In disregard of the statute, without notice, without a hearing, without an opportunity to defend, the respondent on March 3d held relator guilty of contempt, and, by way of punishment, refused to hear him on his motion to dissolve the temporary restraining order theretofore issued in said cause.

We will next consider the order of March 30th. The action of the court in failing to grant or deny relator’s motion to set aside the temporary restraining order left that order in force. Between March 3d and March 30th no proceedings for contempt had been taken against the relator. As recited above, plaintiffs, on the hearing of their order to show cause on March 30th, offered their proofs and rested. When relator sought to introduce evidence in his own behalf, he was met with the objection that he had theretofore been adjudged guilty of contempt, and therefore was not entitled to be heard.
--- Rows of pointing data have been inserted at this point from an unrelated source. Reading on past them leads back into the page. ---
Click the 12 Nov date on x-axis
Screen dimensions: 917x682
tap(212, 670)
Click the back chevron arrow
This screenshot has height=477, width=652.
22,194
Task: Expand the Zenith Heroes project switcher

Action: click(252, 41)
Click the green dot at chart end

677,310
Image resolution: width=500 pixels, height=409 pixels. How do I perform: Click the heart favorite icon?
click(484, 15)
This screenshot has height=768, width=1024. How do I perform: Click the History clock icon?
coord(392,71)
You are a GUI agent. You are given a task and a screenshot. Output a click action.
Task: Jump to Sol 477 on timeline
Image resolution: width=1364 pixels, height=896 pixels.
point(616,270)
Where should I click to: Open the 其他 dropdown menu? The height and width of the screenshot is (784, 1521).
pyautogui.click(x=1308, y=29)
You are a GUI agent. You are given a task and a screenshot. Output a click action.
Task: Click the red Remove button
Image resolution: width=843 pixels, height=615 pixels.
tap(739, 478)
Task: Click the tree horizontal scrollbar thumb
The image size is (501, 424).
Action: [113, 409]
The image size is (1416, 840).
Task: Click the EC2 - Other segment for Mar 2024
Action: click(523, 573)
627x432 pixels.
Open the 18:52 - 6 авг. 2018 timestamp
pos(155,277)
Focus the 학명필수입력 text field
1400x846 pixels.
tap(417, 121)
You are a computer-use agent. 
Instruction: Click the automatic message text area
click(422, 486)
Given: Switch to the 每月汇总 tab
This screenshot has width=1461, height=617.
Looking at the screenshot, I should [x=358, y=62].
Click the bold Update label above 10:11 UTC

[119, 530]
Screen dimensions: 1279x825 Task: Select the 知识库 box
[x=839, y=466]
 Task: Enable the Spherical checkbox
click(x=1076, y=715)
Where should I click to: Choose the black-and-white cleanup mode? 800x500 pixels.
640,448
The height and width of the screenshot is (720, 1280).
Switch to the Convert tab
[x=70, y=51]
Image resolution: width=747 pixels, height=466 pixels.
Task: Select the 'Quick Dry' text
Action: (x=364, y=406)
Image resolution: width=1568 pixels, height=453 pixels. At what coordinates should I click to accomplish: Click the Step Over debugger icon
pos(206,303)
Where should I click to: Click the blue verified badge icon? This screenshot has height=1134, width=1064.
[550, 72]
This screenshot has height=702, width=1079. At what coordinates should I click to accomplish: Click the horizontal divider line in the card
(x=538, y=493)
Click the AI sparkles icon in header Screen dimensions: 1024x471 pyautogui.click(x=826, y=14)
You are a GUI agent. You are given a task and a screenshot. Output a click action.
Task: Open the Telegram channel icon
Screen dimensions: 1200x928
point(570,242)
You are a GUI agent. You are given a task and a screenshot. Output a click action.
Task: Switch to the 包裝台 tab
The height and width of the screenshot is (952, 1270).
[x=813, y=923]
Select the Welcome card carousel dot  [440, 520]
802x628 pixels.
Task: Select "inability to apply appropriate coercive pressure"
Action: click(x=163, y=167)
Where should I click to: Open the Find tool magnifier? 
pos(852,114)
The court sustained this objection. Belator was denied his right to defend, — his right to introduce evidence, — and was refused a hearing. Counsel for respondent contend that both on the hearing of March 3d and of March 30th relator was in contempt; and that the punishment of the court was in denying relator what he asked as a favor and not as a matter of right. Holding, as we do, that the court was without jurisdiction to inflict any punishment whatever upon relator for his alleged contempt, since he had been denied the rights and *366privileges granted him by statute and in justice due him, we are not called upon to decide whether the privileges refused him were of favor or of right.

Counsel for respondent contend that the remedy of relator is, not by certiorari, but by appeal. This cannot be true of the order of March 3d, since this order is not appealable, and in making it the court exceeded its jurisdiction; nor, for the same reasons, can this contention be maintained as to the order of March 30th, in so far as that order holds relator guilty of contempt. It appears, however, from the record, that on April 30, 1900, the day the writs of certiora/ri issued out of this court, the court below, in an order which recites the proceedings had on March 30th, granted plaintiffs apt injunction pending the final determination of the action. This order of the court in this regard is evidently based upon the testimony introduced by plaintiffs on the hearing had on the 30th of March and relates thereto. The order granting the injunction is by statute appealable, and on an appeal therefrom to this Court the action of the court below in granting the injunction may be reviewed.

The position we have taken makes unnecessary a consideration of the other questions presented.

The orders of March 3d and of March 30th, in so far as they hold relator guilty of contempt and punish him therefor, are hereby annulled and set aside.